À l'inverse, les Micro-Folies – ces musées numériques permettant de rapprocher les collections et grandes représentations des lieux de vie et des citoyens – ont rapidement rencontré leur public. La multiplicité des possibilités et des expériences ne peut qu'encourager à accélérer la couverture de tout le territoire national. La promesse d'en créer 1 000 d'ici à 2022 est-elle toujours d'actualité ?

Mon dernier point concerne les outre-mer. Tout d'abord, je déplore l'abandon de tous les projets en faveur de la promotion et la diffusion des cultures des outre-mer – le dernier en date étant probablement la Cité des outre-mer – , mais aussi celui des outils existants, que symbolise la fermeture de France Ô. Résultat : nous ne voyons toujours pas la meilleure visibilité des outre-mer.

Quant à la presse ultramarine, elle a toujours été étonnamment exclue des aides prévues pour la presse nationale et régionale.
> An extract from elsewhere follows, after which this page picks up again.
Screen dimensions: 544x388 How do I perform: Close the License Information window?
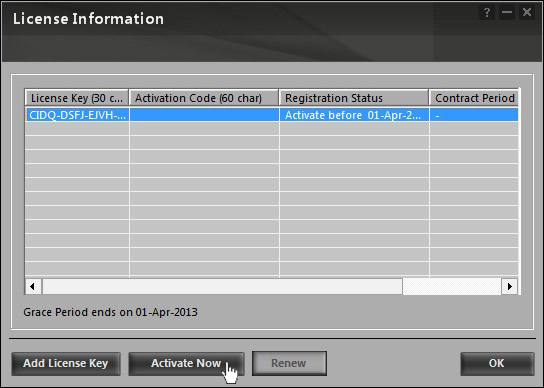(527, 13)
Après France-Antilles, deux journaux réunionnais se trouvent en grande difficulté : Le Quotidien de La Réunion où une menace de licenciement plane sur 40 % du personnel ; Le Journal de l'île de La Réunion qui, hier, a de nouveau été placé en redressement judiciaire.
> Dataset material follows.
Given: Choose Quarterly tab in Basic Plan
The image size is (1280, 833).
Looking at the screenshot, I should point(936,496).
Sur les 450 millions d'euros de crédits que la mission « Médias, livre et industries culturelles » a inscrits au titre des aides à la presse, 2 millions d'euros reviendront aux outre-mer. Nous saluons ce timide début, tout en souhaitant qu'il puisse contribuer à contrecarrer tout scénario qui serait catastrophique pour le pluralisme de l'information et la démocratie.

Le groupe de la Gauche démocrate et républicaine ne s'opposera pas à votre budget et s'abstiendra.